___ Task material ___

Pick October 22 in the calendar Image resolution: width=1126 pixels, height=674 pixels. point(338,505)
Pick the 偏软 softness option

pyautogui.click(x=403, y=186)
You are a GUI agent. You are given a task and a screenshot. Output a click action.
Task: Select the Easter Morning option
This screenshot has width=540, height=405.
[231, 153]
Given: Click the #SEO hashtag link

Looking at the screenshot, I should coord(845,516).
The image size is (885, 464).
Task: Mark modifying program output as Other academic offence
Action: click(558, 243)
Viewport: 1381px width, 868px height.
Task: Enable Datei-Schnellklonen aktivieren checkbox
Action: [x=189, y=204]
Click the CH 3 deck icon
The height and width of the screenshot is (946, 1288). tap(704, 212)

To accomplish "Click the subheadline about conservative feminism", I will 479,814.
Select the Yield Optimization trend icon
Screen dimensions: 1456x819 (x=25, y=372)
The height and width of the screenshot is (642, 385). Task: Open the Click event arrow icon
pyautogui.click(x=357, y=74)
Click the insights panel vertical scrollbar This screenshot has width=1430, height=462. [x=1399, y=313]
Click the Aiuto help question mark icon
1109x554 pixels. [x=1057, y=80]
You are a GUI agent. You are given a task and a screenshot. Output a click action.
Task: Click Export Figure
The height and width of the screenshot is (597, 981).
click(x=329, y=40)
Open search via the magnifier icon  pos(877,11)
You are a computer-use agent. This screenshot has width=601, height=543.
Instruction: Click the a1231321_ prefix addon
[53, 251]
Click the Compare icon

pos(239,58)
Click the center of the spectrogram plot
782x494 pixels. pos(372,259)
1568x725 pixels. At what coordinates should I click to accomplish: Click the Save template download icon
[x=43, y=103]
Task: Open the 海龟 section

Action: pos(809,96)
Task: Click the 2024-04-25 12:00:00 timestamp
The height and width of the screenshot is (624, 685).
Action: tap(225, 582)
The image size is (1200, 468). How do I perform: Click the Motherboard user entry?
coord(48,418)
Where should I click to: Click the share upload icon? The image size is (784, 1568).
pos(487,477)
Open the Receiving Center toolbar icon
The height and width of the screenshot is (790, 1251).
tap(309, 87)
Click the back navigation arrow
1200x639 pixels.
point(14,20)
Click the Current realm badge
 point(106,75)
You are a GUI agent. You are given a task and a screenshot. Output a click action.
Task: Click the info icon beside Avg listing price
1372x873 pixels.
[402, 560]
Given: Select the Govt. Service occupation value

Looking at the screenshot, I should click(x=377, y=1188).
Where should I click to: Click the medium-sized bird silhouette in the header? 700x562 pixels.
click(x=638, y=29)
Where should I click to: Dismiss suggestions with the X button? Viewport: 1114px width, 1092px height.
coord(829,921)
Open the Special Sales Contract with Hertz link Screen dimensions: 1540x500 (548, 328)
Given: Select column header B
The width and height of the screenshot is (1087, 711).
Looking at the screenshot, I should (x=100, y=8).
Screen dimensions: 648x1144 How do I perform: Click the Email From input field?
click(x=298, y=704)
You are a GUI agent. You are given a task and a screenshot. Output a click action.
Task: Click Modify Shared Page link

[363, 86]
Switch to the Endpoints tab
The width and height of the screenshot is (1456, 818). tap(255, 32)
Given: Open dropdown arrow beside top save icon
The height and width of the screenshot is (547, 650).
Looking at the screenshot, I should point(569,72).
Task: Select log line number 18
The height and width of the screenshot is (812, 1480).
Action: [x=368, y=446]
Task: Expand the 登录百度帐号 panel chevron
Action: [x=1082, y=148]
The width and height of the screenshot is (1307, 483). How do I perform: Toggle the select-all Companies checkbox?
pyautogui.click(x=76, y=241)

___

— What is asked —
Render all of the material above as a Markdown table with the columns Row and Line. Give each nonblank line its own numbered row and omit blank lines.

— Response below —
| Row | Line |
|---|---|
| 1 | Pick October 22 in the calendar Image resolution: width=1126 pixels, height=674 pixels. point(338,505) |
| 2 | Pick the 偏软 softness option |
| 3 | pyautogui.click(x=403, y=186) |
| 4 | You are a GUI agent. You are given a task and a screenshot. Output a click action. |
| 5 | Task: Select the Easter Morning option |
| 6 | This screenshot has width=540, height=405. |
| 7 | [231, 153] |
| 8 | Given: Click the #SEO hashtag link |
| 9 | Looking at the screenshot, I should coord(845,516). |
| 10 | The image size is (885, 464). |
| 11 | Task: Mark modifying program output as Other academic offence |
| 12 | Action: click(558, 243) |
| 13 | Viewport: 1381px width, 868px height. |
| 14 | Task: Enable Datei-Schnellklonen aktivieren checkbox |
| 15 | Action: [x=189, y=204] |
| 16 | Click the CH 3 deck icon |
| 17 | The height and width of the screenshot is (946, 1288). tap(704, 212) |
| 18 | To accomplish "Click the subheadline about conservative feminism", I will 479,814. |
| 19 | Select the Yield Optimization trend icon |
| 20 | Screen dimensions: 1456x819 (x=25, y=372) |
| 21 | The height and width of the screenshot is (642, 385). Task: Open the Click event arrow icon |
| 22 | pyautogui.click(x=357, y=74) |
| 23 | Click the insights panel vertical scrollbar This screenshot has width=1430, height=462. [x=1399, y=313] |
| 24 | Click the Aiuto help question mark icon |
| 25 | 1109x554 pixels. [x=1057, y=80] |
| 26 | You are a GUI agent. You are given a task and a screenshot. Output a click action. |
| 27 | Task: Click Export Figure |
| 28 | The height and width of the screenshot is (597, 981). |
| 29 | click(x=329, y=40) |
| 30 | Open search via the magnifier icon  pos(877,11) |
| 31 | You are a computer-use agent. This screenshot has width=601, height=543. |
| 32 | Instruction: Click the a1231321_ prefix addon |
| 33 | [53, 251] |
| 34 | Click the Compare icon |
| 35 | pos(239,58) |
| 36 | Click the center of the spectrogram plot |
| 37 | 782x494 pixels. pos(372,259) |
| 38 | 1568x725 pixels. At what coordinates should I click to accomplish: Click the Save template download icon |
| 39 | [x=43, y=103] |
| 40 | Task: Open the 海龟 section |
| 41 | Action: pos(809,96) |
| 42 | Task: Click the 2024-04-25 12:00:00 timestamp |
| 43 | The height and width of the screenshot is (624, 685). |
| 44 | Action: tap(225, 582) |
| 45 | The image size is (1200, 468). How do I perform: Click the Motherboard user entry? |
| 46 | coord(48,418) |
| 47 | Where should I click to: Click the share upload icon? The image size is (784, 1568). |
| 48 | pos(487,477) |
| 49 | Open the Receiving Center toolbar icon |
| 50 | The height and width of the screenshot is (790, 1251). |
| 51 | tap(309, 87) |
| 52 | Click the back navigation arrow |
| 53 | 1200x639 pixels. |
| 54 | point(14,20) |
| 55 | Click the Current realm badge |
| 56 |  point(106,75) |
| 57 | You are a GUI agent. You are given a task and a screenshot. Output a click action. |
| 58 | Task: Click the info icon beside Avg listing price |
| 59 | 1372x873 pixels. |
| 60 | [402, 560] |
| 61 | Given: Select the Govt. Service occupation value |
| 62 | Looking at the screenshot, I should click(x=377, y=1188). |
| 63 | Where should I click to: Click the medium-sized bird silhouette in the header? 700x562 pixels. |
| 64 | click(x=638, y=29) |
| 65 | Where should I click to: Dismiss suggestions with the X button? Viewport: 1114px width, 1092px height. |
| 66 | coord(829,921) |
| 67 | Open the Special Sales Contract with Hertz link Screen dimensions: 1540x500 (548, 328) |
| 68 | Given: Select column header B |
| 69 | The width and height of the screenshot is (1087, 711). |
| 70 | Looking at the screenshot, I should (x=100, y=8). |
| 71 | Screen dimensions: 648x1144 How do I perform: Click the Email From input field? |
| 72 | click(x=298, y=704) |
| 73 | You are a GUI agent. You are given a task and a screenshot. Output a click action. |
| 74 | Task: Click Modify Shared Page link |
| 75 | [363, 86] |
| 76 | Switch to the Endpoints tab |
| 77 | The width and height of the screenshot is (1456, 818). tap(255, 32) |
| 78 | Given: Open dropdown arrow beside top save icon |
| 79 | The height and width of the screenshot is (547, 650). |
| 80 | Looking at the screenshot, I should point(569,72). |
| 81 | Task: Select log line number 18 |
| 82 | The height and width of the screenshot is (812, 1480). |
| 83 | Action: [x=368, y=446] |
| 84 | Task: Expand the 登录百度帐号 panel chevron |
| 85 | Action: [x=1082, y=148] |
| 86 | The width and height of the screenshot is (1307, 483). How do I perform: Toggle the select-all Companies checkbox? |
| 87 | pyautogui.click(x=76, y=241) |